→ What is being asked
Would you please transcribe, exactly as written, the lines of the entries below starting at the one that holds "Recreation & Conservation" and ending at the one that holds "HOME (1126, 300)", both included?
--- Supplied material ---
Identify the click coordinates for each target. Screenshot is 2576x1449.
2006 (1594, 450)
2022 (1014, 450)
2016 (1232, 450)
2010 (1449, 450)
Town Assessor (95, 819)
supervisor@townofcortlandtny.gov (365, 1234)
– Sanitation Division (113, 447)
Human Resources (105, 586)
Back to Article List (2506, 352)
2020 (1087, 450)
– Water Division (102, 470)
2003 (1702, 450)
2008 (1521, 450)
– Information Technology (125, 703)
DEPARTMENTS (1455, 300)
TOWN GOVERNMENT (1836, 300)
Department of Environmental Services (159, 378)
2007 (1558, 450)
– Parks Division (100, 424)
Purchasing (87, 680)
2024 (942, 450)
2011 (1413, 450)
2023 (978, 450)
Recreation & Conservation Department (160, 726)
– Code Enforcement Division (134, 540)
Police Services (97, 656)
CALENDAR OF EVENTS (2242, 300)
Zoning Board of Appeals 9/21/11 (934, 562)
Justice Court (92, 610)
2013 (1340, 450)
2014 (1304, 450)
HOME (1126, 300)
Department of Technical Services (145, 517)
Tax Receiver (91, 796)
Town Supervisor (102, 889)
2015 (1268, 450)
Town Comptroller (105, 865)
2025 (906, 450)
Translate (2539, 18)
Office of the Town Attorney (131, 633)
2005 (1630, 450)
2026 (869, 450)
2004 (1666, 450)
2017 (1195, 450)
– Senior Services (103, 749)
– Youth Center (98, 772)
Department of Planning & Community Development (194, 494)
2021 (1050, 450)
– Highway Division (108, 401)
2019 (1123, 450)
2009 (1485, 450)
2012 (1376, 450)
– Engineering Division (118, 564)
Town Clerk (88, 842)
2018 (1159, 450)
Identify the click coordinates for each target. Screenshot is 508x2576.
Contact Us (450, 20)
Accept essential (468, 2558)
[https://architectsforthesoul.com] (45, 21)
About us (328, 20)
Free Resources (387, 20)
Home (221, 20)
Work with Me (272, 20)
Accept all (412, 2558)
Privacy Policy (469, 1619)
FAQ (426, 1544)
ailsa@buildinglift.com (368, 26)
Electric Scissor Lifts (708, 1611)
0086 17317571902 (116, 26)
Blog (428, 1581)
---
→ Answer space
Recreation & Conservation Department (160, 726)
– Code Enforcement Division (134, 540)
Police Services (97, 656)
CALENDAR OF EVENTS (2242, 300)
Zoning Board of Appeals 9/21/11 (934, 562)
Justice Court (92, 610)
2013 (1340, 450)
2014 (1304, 450)
HOME (1126, 300)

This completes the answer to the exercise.